Reputation: 51
I am stuck on a problem where the row limit on a Materialized View is exceeding the maximum allowed in a Postgres Database.
The table named PAC4200_Metering
has 108 fields that are all double precision fields. I would like to store a materialized cache of the tables where I store a JSON object with keys for average, max, min, etc of the field during the time bucket.
SELECT
"deviceId",
time_bucket('1 hours', "time") as starttime,
json_build_object(
'average', avg("voltage_an"),
'maxvalue', max("voltage_an"),
'minvalue', min("voltage_an"),
'sum', sum("voltage_an"),
'firstvalue', first("voltage_an", "time"),
'firsttime', min("time" AT TIME ZONE 'UTC'),
'lasttime', max("time" AT TIME ZONE 'UTC'),
'lastvalue', last("voltage_an", "time"),
'sd', stddev_pop("voltage_an") ,
'countgood', COUNT(*),
'countbad', 0,
'countuncertain', 0
) AS "voltage_an"
...
FROM
"PAC4200_Metering"
GROUP BY
"deviceId",
starttime
INFO: new materialization range for public.PAC4200_Metering larger than allowed in one run, truncating (time column time) (1568760300000000)

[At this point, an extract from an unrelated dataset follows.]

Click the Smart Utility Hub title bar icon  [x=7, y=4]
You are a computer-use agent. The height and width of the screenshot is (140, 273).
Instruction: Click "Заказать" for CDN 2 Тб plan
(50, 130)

INFO: new materialization range for public.PAC4200_Metering (time column time) (1568708100000000)
INFO: materializing continuous aggregate public.PAC4200_Metering_15_minute: new range up to 1568708100000000
ERROR: row is too big: size 12456, maximum size 8160
CONTEXT: SQL statement "INSERT INTO _timescaledb_internal._materialized_hypertable_1108 SELECT * FROM _timescaledb_internal._partial_view_1108 AS I WHERE I.starttime >= '-infinity' AND I.starttime < '2019-09-17 08:15:00+00';"
SQL state: 54000
Instead of populating as JSON objects, I have tried storing each key in the JSON object (average, min, max, etc...) as fields that look like this "voltage_an_avg", "voltage_an_min", "voltage_an_max" and then accessing them in this way, but I am still running into the same limitation.
Upvotes: 3
Views: 1052
Reputation: 3219
You cannot change the row limit as each row must fit a page, which is 8K.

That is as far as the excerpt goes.